* _About this exercise_
Word for word, restate the lines from the start of the data down to the line with "Given: Switch to the Installed tab", both included.

* _Provided information_

****************

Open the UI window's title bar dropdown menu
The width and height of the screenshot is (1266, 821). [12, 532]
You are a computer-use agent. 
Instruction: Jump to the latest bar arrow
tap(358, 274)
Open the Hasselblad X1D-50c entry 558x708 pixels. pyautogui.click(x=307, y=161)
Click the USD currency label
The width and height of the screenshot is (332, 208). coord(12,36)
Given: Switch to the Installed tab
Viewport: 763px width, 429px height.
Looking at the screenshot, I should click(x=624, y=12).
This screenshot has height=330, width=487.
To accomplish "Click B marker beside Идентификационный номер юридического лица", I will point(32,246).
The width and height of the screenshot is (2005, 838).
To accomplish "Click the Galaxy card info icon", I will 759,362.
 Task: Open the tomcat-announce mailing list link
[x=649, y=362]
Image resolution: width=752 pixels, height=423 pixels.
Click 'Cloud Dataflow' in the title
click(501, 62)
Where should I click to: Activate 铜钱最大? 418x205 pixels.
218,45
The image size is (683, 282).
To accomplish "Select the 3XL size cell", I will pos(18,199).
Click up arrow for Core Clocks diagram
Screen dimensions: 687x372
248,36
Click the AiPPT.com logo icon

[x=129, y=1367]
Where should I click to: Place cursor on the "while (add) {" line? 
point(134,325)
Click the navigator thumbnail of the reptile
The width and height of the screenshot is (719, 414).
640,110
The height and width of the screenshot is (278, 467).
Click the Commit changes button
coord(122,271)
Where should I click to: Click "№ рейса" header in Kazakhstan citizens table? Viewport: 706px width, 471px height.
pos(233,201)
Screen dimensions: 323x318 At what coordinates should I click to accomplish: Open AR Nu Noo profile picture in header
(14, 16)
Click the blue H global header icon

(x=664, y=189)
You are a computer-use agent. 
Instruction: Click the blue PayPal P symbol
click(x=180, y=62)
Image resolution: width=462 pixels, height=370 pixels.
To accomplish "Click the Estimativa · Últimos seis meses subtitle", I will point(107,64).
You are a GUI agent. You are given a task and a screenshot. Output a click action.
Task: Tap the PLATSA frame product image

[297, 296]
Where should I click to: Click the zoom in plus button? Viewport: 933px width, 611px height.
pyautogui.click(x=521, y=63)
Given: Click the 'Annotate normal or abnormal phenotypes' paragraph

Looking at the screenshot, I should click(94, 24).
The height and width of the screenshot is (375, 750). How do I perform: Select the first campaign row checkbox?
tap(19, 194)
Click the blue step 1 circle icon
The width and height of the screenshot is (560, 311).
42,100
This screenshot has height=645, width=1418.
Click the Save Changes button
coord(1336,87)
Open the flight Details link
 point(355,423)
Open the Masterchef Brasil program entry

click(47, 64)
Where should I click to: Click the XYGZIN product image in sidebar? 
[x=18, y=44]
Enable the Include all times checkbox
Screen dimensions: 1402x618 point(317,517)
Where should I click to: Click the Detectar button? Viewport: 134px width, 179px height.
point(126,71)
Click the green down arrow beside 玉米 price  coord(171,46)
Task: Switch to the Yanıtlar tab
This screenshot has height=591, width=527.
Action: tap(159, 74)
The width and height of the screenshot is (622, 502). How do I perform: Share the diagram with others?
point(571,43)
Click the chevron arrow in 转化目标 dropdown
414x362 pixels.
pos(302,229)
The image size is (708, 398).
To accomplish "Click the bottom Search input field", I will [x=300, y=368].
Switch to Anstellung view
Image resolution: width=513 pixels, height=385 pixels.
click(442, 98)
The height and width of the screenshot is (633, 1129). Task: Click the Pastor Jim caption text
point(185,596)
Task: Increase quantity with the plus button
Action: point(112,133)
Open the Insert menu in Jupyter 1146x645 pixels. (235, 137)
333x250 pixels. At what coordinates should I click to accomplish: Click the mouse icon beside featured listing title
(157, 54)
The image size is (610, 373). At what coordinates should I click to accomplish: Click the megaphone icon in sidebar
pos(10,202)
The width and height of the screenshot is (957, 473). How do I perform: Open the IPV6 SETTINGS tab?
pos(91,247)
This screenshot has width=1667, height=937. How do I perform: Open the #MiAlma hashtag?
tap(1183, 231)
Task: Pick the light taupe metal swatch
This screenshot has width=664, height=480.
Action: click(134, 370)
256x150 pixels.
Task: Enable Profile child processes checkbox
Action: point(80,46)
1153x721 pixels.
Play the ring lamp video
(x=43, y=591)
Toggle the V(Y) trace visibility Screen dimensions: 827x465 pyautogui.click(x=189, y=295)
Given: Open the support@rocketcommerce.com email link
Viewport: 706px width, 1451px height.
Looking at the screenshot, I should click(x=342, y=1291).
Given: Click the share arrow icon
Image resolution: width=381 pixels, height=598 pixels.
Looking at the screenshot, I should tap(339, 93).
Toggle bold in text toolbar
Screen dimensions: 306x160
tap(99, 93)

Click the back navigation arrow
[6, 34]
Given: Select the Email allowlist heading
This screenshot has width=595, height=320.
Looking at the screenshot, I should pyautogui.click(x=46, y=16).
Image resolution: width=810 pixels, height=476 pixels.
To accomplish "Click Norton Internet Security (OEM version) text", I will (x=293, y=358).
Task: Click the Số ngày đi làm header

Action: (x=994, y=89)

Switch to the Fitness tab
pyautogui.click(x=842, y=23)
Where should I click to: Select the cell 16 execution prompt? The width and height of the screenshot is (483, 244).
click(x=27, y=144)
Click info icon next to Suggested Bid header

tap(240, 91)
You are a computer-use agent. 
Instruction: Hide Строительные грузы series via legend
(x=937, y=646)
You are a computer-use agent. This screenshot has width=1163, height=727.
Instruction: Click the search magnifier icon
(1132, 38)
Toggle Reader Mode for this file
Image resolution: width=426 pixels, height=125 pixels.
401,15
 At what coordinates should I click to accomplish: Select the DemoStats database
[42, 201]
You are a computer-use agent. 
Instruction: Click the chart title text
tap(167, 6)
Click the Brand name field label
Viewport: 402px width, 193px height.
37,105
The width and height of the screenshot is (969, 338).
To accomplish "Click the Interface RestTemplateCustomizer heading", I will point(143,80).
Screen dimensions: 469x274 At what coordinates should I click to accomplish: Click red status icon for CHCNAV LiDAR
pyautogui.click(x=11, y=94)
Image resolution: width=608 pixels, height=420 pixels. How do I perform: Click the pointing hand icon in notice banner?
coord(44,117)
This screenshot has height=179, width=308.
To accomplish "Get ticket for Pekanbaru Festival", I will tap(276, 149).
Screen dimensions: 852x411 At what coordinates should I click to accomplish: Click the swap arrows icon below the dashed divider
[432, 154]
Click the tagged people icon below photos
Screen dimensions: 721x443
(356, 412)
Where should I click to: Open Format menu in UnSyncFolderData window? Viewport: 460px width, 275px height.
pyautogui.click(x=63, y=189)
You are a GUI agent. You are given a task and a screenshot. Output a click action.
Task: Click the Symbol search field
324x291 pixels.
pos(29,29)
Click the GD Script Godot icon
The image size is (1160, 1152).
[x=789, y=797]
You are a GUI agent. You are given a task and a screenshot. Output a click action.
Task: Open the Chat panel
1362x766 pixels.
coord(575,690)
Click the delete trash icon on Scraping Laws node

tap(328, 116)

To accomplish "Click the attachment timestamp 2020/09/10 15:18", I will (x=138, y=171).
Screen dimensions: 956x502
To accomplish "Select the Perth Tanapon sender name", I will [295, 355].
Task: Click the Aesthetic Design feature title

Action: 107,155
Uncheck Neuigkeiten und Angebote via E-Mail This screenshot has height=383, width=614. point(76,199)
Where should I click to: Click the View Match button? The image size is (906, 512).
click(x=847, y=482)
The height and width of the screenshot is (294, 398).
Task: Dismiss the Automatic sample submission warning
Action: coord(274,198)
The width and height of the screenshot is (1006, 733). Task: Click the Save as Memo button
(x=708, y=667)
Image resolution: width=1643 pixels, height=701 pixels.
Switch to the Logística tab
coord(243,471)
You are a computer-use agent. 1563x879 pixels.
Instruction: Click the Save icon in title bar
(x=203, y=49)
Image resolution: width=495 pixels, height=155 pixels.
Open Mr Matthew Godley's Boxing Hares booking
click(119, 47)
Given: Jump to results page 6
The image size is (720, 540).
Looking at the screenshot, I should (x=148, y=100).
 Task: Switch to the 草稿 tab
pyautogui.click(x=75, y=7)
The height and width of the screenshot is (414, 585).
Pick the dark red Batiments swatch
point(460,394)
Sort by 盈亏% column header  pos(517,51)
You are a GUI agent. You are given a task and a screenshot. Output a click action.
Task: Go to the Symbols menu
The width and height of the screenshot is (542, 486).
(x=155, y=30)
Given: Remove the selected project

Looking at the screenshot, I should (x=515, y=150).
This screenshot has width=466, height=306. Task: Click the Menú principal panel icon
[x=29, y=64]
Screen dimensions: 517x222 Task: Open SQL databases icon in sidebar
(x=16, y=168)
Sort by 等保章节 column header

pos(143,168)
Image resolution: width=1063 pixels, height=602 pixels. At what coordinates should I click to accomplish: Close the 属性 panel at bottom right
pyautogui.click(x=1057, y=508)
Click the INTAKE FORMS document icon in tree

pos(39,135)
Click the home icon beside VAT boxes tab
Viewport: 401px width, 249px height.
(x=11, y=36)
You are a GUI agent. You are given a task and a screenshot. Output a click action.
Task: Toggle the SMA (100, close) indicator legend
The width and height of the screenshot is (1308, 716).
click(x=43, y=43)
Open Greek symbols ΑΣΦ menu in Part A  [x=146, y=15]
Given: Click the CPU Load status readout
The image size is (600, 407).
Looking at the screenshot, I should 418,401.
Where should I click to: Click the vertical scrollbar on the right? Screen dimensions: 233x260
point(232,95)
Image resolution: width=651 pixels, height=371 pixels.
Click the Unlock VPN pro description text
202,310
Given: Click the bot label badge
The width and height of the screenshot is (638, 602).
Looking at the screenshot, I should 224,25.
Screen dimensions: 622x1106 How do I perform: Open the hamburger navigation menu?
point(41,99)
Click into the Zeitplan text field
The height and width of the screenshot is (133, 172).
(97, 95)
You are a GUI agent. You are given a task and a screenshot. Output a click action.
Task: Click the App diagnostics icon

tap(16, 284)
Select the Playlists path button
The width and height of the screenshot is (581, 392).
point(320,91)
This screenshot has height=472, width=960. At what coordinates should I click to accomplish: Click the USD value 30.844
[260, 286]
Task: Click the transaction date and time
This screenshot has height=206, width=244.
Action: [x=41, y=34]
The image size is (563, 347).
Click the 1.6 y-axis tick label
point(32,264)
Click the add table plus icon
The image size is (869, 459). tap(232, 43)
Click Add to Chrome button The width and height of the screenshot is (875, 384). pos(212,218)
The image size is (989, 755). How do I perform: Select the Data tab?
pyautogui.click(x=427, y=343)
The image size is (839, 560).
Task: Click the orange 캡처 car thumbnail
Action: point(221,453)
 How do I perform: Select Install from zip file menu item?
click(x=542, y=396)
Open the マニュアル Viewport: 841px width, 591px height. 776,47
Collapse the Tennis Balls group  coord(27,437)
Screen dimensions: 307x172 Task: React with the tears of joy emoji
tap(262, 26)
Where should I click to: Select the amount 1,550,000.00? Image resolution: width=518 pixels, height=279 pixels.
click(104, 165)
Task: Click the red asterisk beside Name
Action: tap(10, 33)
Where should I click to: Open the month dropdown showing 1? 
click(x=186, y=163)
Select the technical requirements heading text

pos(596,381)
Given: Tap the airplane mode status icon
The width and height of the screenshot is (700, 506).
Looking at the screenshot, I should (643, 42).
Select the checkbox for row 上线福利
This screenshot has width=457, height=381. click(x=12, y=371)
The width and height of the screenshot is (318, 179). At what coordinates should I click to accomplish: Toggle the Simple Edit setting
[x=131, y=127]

****************

* _Exercise response_
Open the UI window's title bar dropdown menu
The width and height of the screenshot is (1266, 821). [12, 532]
You are a computer-use agent. 
Instruction: Jump to the latest bar arrow
tap(358, 274)
Open the Hasselblad X1D-50c entry 558x708 pixels. pyautogui.click(x=307, y=161)
Click the USD currency label
The width and height of the screenshot is (332, 208). coord(12,36)
Given: Switch to the Installed tab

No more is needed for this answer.